Among the entries below, find the line with "The image size is (1024, 610).", then quote it and each following line up to and including the line with "Given: Click the 'Setting", and nothing else.
Start of RECORDS FOR THE EXERCISE
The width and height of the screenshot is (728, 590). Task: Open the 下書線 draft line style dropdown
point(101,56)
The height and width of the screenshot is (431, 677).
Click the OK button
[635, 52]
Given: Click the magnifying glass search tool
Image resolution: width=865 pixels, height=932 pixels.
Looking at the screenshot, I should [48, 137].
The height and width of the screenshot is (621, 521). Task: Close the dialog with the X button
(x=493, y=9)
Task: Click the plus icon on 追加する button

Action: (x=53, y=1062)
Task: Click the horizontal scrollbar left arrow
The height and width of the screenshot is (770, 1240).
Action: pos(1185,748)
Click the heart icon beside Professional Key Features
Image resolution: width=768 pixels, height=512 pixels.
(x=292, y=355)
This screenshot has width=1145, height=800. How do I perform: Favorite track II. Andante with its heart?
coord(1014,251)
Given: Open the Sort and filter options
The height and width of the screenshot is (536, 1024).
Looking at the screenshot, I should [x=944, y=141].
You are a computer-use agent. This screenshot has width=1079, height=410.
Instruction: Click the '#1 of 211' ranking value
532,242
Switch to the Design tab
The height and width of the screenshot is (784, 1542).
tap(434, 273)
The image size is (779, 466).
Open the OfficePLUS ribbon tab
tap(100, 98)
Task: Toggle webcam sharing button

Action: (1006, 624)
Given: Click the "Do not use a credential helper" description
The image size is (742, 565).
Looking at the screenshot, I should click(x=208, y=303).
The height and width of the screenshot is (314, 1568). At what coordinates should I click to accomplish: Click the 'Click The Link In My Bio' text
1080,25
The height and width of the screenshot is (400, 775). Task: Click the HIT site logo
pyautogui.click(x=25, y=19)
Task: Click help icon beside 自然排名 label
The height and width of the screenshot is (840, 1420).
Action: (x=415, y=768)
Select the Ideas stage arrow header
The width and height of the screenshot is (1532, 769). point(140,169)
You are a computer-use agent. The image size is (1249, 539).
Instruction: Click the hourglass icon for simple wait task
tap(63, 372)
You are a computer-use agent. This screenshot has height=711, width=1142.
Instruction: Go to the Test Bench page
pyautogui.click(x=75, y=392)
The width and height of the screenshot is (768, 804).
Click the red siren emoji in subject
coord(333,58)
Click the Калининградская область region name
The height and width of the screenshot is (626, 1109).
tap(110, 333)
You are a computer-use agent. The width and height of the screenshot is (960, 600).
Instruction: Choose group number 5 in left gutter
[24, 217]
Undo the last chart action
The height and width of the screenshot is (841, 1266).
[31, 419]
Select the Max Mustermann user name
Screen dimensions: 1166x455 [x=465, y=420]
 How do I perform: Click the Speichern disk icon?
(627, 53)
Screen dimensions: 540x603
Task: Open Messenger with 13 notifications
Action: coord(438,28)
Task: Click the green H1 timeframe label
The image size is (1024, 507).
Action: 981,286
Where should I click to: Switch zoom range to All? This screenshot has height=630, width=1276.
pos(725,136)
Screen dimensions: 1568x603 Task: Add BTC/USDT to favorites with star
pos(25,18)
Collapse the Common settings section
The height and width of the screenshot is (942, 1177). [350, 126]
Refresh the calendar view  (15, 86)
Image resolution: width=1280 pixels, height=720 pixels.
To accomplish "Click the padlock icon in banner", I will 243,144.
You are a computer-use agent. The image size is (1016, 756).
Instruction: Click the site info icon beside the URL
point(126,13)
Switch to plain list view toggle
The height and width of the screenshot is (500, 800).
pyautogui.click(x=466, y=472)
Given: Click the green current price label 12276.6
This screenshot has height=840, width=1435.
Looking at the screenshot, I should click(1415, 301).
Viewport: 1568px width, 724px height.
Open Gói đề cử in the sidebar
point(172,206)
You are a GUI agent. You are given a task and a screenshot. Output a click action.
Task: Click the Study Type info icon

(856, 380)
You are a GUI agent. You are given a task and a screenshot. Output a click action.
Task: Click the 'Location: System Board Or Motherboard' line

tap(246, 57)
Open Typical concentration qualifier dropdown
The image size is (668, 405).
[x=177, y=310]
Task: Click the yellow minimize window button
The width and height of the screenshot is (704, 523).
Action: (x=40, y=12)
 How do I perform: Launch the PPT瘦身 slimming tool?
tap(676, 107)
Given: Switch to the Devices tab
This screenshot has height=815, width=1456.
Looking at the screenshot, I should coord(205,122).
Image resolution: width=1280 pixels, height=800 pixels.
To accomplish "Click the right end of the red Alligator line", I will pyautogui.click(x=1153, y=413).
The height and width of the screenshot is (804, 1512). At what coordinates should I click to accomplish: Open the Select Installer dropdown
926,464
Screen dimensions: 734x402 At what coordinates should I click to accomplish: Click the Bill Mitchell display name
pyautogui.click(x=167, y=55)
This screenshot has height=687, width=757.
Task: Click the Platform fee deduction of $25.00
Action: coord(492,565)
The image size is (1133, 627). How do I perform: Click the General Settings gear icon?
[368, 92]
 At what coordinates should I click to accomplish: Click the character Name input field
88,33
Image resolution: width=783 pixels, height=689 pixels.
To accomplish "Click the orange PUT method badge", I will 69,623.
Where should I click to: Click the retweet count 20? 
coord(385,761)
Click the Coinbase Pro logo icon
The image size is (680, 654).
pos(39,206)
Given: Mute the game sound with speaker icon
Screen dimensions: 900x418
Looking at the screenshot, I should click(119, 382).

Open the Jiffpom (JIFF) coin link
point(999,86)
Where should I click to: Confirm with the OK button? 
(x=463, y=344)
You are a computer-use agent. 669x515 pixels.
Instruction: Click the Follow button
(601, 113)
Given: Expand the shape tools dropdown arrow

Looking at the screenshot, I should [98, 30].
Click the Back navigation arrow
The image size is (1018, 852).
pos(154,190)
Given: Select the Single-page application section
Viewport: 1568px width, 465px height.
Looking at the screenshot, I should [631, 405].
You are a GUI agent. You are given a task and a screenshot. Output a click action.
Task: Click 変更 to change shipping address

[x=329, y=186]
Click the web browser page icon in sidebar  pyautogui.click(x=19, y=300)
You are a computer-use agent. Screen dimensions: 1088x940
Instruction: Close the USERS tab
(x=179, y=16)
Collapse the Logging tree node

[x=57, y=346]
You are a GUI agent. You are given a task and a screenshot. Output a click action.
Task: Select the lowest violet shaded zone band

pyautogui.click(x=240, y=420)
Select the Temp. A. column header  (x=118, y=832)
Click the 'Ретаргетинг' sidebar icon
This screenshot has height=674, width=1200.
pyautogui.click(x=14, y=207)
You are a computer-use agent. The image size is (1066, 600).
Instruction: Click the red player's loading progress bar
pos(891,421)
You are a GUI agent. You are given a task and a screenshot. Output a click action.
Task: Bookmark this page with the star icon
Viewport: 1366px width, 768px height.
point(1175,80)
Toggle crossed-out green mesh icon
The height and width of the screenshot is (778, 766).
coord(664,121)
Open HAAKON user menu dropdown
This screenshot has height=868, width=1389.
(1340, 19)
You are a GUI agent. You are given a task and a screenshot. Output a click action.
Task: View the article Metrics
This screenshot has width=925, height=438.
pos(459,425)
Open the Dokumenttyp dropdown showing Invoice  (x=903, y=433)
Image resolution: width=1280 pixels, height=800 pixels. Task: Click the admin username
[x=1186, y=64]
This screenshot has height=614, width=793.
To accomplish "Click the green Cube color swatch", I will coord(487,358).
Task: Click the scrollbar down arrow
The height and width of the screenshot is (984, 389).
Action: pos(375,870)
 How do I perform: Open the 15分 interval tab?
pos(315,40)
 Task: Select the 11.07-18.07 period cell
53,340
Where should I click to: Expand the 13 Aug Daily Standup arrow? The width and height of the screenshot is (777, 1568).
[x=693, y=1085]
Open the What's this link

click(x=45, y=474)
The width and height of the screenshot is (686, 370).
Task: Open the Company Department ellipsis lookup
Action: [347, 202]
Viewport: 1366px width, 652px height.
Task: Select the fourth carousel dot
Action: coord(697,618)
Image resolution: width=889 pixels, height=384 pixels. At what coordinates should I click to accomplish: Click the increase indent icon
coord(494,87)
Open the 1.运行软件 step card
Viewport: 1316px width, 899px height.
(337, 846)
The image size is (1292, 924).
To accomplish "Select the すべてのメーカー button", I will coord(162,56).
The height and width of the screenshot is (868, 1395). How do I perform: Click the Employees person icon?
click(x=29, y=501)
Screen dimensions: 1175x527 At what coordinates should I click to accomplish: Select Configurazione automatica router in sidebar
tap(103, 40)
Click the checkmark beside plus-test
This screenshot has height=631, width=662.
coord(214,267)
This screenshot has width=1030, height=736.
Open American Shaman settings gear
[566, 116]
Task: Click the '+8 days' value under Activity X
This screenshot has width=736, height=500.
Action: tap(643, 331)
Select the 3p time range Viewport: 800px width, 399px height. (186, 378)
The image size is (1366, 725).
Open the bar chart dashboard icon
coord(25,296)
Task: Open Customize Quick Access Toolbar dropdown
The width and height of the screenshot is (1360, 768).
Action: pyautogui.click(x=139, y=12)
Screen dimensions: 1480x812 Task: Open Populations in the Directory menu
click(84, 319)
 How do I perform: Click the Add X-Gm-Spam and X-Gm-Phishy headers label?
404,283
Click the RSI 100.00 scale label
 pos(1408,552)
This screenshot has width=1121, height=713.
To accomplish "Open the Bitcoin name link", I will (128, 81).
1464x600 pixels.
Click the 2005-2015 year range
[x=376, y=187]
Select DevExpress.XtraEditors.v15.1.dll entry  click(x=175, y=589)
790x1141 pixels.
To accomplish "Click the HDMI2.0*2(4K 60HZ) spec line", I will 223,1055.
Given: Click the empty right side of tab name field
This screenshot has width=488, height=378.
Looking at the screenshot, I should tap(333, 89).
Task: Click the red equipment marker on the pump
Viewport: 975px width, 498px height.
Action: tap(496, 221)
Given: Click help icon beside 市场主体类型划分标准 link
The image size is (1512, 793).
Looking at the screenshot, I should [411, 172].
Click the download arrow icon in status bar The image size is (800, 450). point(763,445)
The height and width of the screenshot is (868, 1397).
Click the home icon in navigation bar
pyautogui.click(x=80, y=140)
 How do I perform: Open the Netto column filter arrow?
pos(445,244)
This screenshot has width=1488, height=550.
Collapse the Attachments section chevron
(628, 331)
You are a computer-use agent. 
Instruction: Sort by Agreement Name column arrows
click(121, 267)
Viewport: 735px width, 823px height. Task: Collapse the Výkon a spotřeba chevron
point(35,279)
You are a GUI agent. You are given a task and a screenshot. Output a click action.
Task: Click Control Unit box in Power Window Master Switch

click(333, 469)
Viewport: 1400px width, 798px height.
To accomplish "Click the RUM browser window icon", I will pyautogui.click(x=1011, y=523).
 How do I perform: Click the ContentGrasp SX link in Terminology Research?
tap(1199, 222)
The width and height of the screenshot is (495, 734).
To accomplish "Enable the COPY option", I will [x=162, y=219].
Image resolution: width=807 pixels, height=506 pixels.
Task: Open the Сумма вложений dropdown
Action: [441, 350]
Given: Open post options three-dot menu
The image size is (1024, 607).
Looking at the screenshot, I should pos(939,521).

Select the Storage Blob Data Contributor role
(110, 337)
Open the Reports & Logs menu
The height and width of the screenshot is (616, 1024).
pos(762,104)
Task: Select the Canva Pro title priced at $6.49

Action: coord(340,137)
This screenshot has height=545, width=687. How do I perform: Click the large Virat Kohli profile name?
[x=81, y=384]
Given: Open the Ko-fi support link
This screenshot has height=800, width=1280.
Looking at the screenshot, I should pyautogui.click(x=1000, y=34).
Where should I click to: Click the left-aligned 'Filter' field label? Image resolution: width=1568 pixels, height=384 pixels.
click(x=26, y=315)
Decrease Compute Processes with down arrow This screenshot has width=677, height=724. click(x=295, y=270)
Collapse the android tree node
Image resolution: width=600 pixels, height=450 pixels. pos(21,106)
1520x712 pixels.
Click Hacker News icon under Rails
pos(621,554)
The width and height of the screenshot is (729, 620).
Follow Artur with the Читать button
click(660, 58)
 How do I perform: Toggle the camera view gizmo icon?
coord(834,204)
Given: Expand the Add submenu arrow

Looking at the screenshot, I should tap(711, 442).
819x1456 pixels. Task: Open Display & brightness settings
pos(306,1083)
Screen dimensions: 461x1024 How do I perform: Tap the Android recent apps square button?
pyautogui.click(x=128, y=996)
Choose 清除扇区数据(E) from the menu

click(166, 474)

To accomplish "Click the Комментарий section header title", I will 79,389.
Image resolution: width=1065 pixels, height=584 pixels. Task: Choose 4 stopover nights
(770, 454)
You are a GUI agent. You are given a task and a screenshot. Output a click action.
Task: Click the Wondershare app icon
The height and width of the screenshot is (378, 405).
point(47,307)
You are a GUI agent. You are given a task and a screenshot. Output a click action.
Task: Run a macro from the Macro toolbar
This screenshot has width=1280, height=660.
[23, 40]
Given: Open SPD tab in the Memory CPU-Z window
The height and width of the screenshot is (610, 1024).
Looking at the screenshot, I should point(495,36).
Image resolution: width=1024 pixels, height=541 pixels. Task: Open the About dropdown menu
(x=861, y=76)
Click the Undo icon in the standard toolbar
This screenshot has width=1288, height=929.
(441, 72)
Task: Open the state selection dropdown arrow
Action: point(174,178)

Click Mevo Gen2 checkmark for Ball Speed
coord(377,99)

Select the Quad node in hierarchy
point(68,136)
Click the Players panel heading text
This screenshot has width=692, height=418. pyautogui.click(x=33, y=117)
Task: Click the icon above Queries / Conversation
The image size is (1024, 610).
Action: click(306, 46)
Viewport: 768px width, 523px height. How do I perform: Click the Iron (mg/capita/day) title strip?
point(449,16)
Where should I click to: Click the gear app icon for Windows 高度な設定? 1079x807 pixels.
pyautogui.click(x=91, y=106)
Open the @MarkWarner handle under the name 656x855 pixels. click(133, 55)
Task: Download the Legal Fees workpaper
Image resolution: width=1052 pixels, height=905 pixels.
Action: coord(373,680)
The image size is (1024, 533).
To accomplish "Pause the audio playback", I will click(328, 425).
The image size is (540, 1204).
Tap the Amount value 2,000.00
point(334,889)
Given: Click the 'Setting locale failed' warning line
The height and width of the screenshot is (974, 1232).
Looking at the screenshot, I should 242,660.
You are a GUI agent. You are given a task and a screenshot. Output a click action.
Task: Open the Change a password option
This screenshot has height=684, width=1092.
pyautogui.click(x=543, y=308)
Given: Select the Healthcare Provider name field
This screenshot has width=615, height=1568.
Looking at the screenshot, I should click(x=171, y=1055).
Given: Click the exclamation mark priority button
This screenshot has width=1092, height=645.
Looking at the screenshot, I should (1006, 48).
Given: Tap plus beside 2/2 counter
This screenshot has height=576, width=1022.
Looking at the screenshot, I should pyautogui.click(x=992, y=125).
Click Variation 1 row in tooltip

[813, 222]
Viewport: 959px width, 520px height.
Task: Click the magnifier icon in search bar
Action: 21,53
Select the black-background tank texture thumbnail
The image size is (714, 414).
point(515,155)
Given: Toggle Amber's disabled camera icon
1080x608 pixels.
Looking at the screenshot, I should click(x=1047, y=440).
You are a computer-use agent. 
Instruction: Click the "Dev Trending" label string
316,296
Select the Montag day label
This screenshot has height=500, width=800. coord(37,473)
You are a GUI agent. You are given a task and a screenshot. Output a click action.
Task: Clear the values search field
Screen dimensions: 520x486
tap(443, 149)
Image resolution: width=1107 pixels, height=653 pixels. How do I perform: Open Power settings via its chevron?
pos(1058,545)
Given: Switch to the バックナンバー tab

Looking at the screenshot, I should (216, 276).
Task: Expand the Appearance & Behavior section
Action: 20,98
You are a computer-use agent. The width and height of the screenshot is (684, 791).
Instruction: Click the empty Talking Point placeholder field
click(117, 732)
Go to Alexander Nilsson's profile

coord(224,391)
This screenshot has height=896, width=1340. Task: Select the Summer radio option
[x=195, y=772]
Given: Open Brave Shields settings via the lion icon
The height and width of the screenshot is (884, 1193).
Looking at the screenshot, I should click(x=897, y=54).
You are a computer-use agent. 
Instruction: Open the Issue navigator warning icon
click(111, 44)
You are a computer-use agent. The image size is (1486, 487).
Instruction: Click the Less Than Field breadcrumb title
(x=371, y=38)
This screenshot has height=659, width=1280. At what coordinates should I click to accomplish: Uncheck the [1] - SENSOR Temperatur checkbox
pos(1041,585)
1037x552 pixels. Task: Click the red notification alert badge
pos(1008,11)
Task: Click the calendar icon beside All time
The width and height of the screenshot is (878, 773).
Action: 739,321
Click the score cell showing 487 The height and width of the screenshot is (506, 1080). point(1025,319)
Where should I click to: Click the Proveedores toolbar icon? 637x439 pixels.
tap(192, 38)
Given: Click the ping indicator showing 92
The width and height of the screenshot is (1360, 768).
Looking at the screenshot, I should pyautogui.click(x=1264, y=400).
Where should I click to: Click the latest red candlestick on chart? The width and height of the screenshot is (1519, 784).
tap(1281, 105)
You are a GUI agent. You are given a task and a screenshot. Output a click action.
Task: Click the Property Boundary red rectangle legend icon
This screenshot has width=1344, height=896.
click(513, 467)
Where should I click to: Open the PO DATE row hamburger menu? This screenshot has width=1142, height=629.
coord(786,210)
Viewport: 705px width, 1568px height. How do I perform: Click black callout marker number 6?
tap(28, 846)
End of RECORDS FOR THE EXERCISE
--- TASK RESULT ---
The image size is (1024, 610).
Action: click(306, 46)
Viewport: 768px width, 523px height. How do I perform: Click the Iron (mg/capita/day) title strip?
point(449,16)
Where should I click to: Click the gear app icon for Windows 高度な設定? 1079x807 pixels.
pyautogui.click(x=91, y=106)
Open the @MarkWarner handle under the name 656x855 pixels. click(133, 55)
Task: Download the Legal Fees workpaper
Image resolution: width=1052 pixels, height=905 pixels.
Action: coord(373,680)
The image size is (1024, 533).
To accomplish "Pause the audio playback", I will click(328, 425).
The image size is (540, 1204).
Tap the Amount value 2,000.00
point(334,889)
Given: Click the 'Setting locale failed' warning line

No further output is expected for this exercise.